THE EXERCISE -
Write out the part of the passage on getting students talking that opens with the words containing "Back in the" and closes with "sitting by themselves.", substituting "Philosophy" for "Ethics".

SUPPLIED PASSAGE -
We have some seriously difficult challenges to solve in the coming decades. We’re not going to get anywhere by splintering communities, making false barriers to entry and trying to pretend that our schoolyard view is even vaguely indicative of reality.


Back in the Saddle: Getting Students Talking.

I gave my first “non-intensive mode” lecture in weeks on Monday and it was a blast. I’ve already mentioned that it was on Ethics and I do enjoy teaching that. I regularly throw to the class with “Hey, what do you think about this – 1 minute, give me an answer, talk to your neighbour. Go!” and then wander about. While I’m wandering, I’m not worried about the students who are all talking – that’s what I want – I’m looking for the students who are sitting by themselves.

Generally, where possible, I’ll try and nudge the geographically isolated students together – you know, when one is sitting in row 3, then there’s a huge gap and there’s another in row 7 – but I try to do this before the lecture gets going. Once you’ve got all of our gear out, you don’t want to move and, if you do, you drop stuff and – well, it’s a mess.

Some people, of course, just don’t want to play. They won’t sit with other people, they won’t talk, they won’t interact unless I address them directly and then stand and wait for them to answer. Now this has to be done very carefully because you don’t want to get into a staring match or an intimidation play with a student, so it has to stay light but it has to be obvious that you’re not going away. Now, I’m sure some of you are thinking “why is he picking on the introverts” and, frankly, that’s a valid concern for all of us. I watch body language like a hawk and I know the difference between “not really wanting to play” and “about to bolt”. If someone answers me in any way, I’ll build that into what I’m talking about. If someone can’t make eye contact or is making serious avoidance signals at me, I’ll back off and cover it by flicking to a neighbour who looks keen. At that point, everyone gets (rightly) concerned I’m going to flick to them and I’ve taken the heat right off my original student. Humour, injected generically and NEVER directed at the student, can sometimes defuse the situation. It’s more risky than not, in my opinion, so unless you know that you’re a comedy genius and you have major awards for your empathetic handling of hostage situations, best stick to redirecting class attention in other ways.

I don’t see many really shy or introverted people who won’t take part at all in my lectures but, then again, I’m really keen on setting up a non-judgemental and constructive environment where everyone can have their say, without fear of being ridiculed. I’ve only rarely had to deal with unpleasant students but I’ll do it – and I think my students know that they can depend upon that.

My real concern is always with communication ability and the desire to communicate. Before anyone thinks I’m having a go at International students, I’m not. The range of linguistic ability, social awareness and skill in communication rungs the gamut across all of my student groups, regardless of origin. Yes, students with English as a second language can struggle a bit but I provide recordings of my lectures and I have become much more adept at understanding accented English – remember: their English is far better than my Farsi/Urdu/Mandarin/Hokkien/Bahaya/German/… Yes, there can be cultural barriers to participation but, then again, that’s true of mature age students not wanting to look silly in front of the young ‘uns. Or person X in front of person Y, for almost all values of X and Y, including X==Y! (The ultimate generalisation, you saw it here first.)

SUPPLIED MATERIAL -

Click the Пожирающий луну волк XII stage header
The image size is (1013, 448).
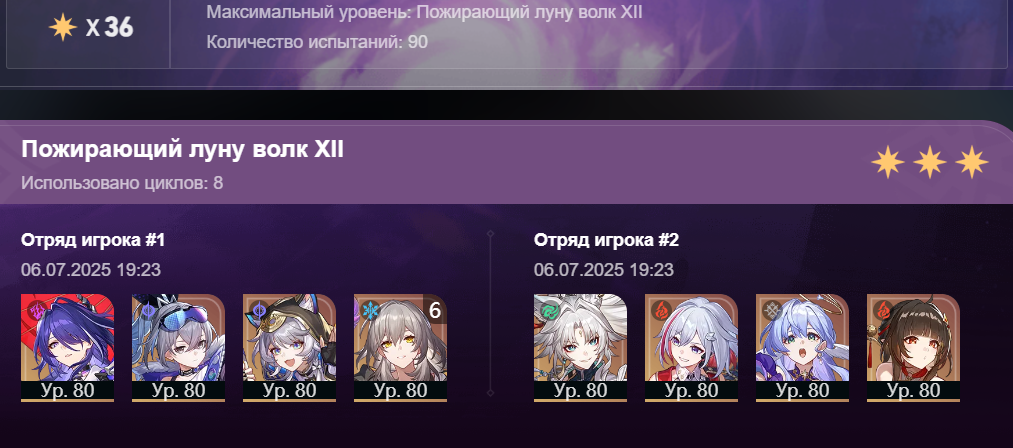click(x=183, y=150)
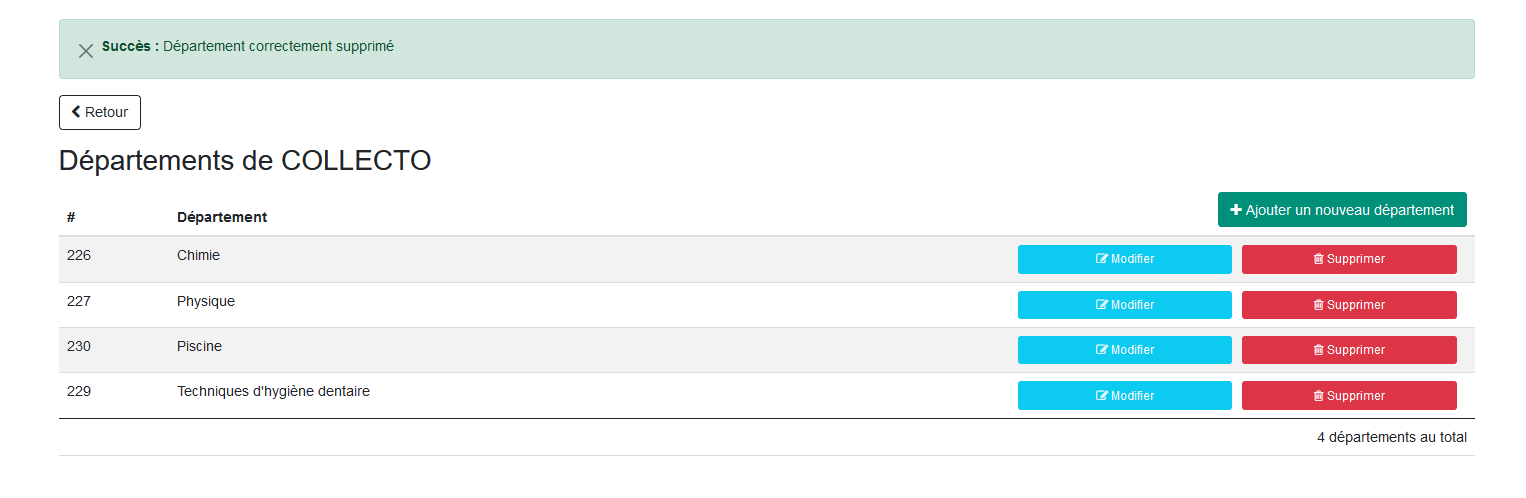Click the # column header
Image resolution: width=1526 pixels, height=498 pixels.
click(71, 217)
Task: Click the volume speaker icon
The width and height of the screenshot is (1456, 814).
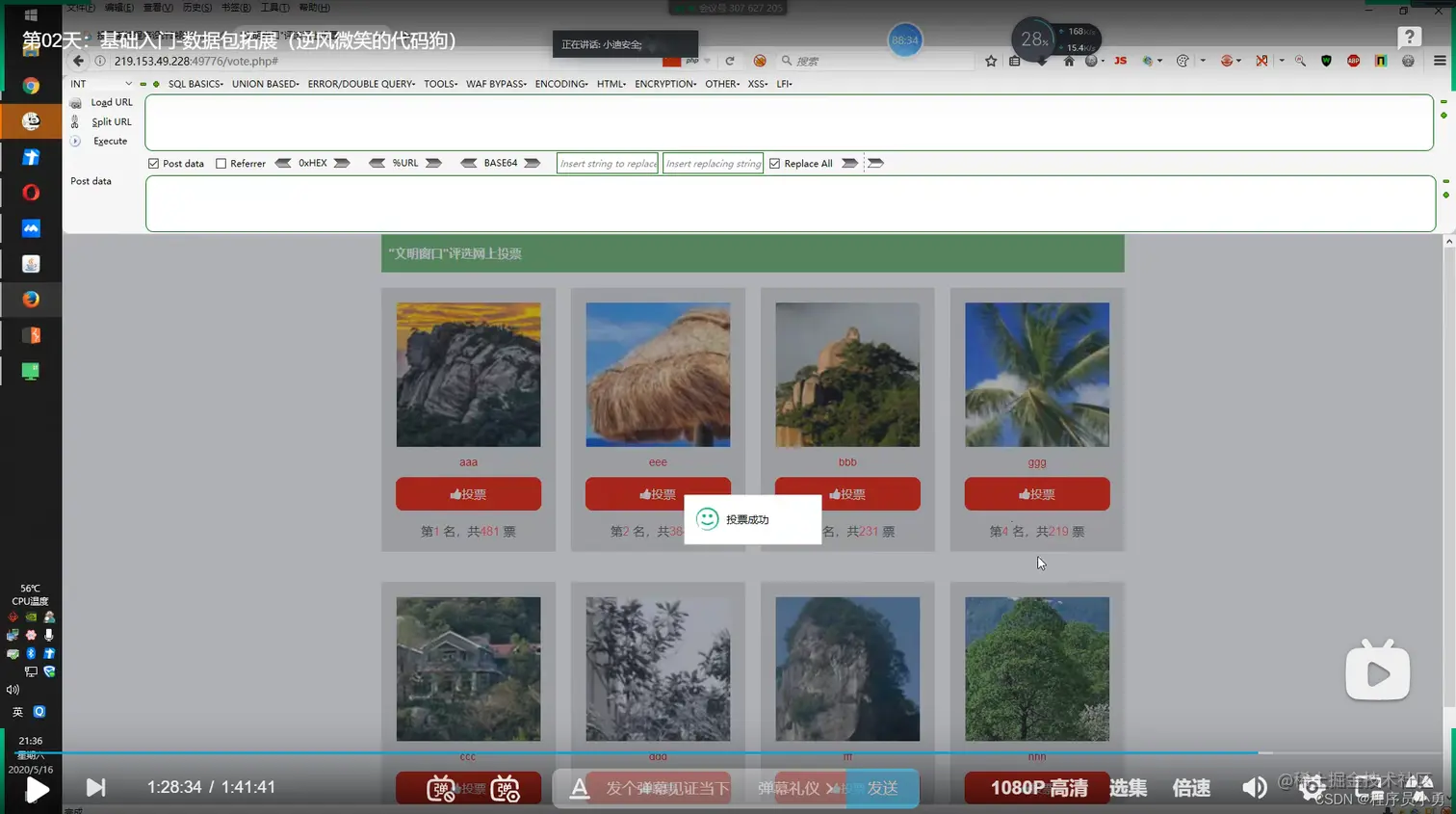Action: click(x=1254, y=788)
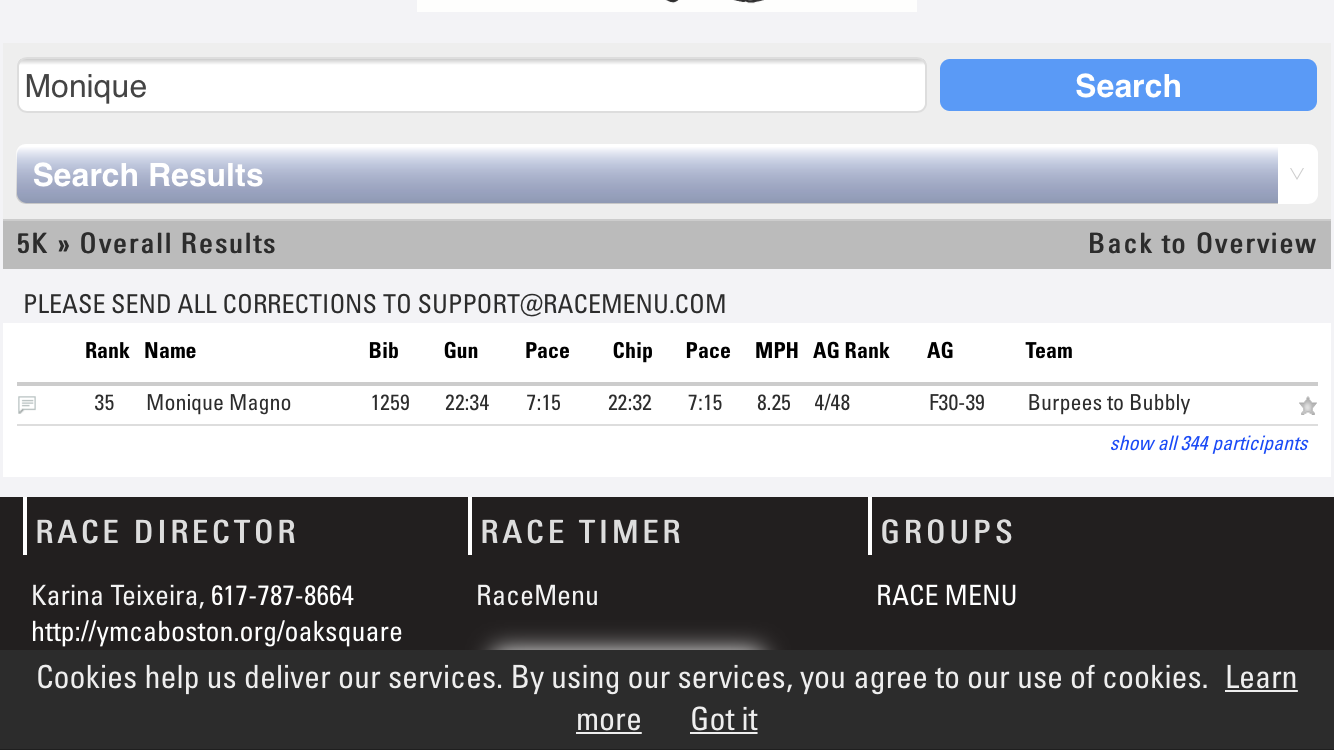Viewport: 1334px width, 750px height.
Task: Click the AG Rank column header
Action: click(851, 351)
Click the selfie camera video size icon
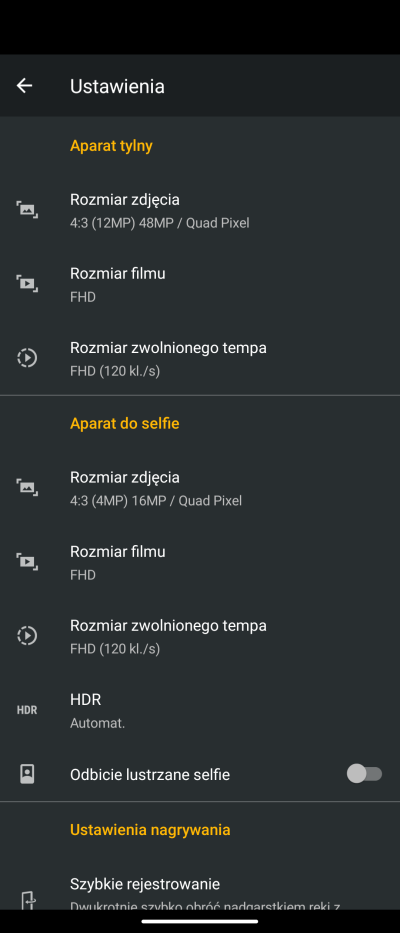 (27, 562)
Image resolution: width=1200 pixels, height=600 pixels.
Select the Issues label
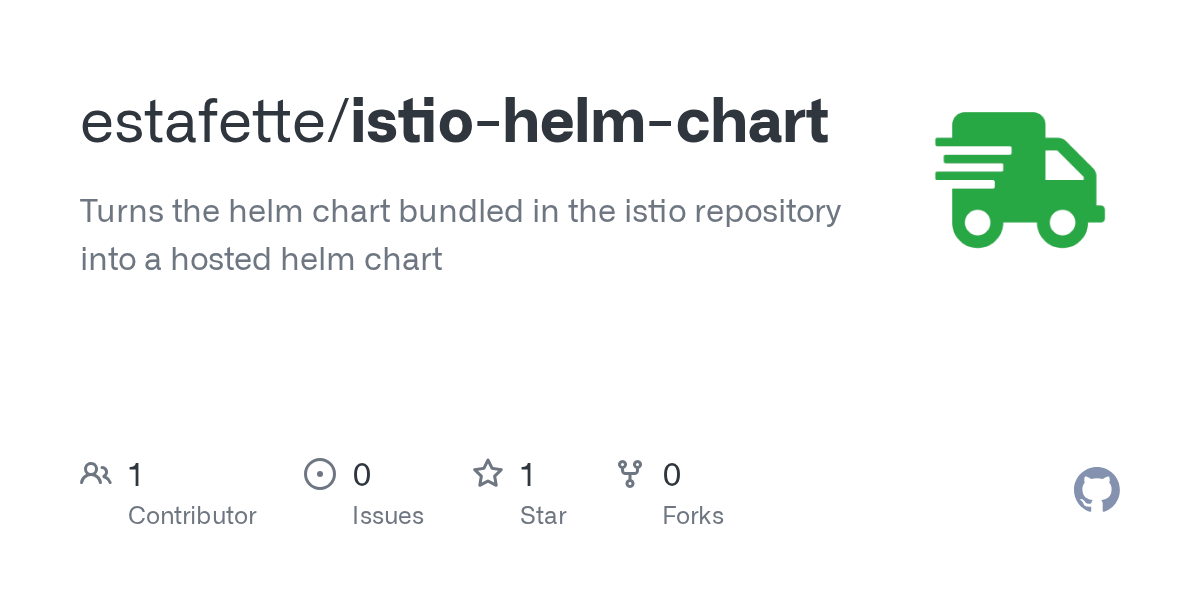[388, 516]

WRITTEN RESPONSE -
Back in the Saddle: Getting Students Talking.

I gave my first “non-intensive mode” lecture in weeks on Monday and it was a blast. I’ve already mentioned that it was on Philosophy and I do enjoy teaching that. I regularly throw to the class with “Hey, what do you think about this – 1 minute, give me an answer, talk to your neighbour. Go!” and then wander about. While I’m wandering, I’m not worried about the students who are all talking – that’s what I want – I’m looking for the students who are sitting by themselves.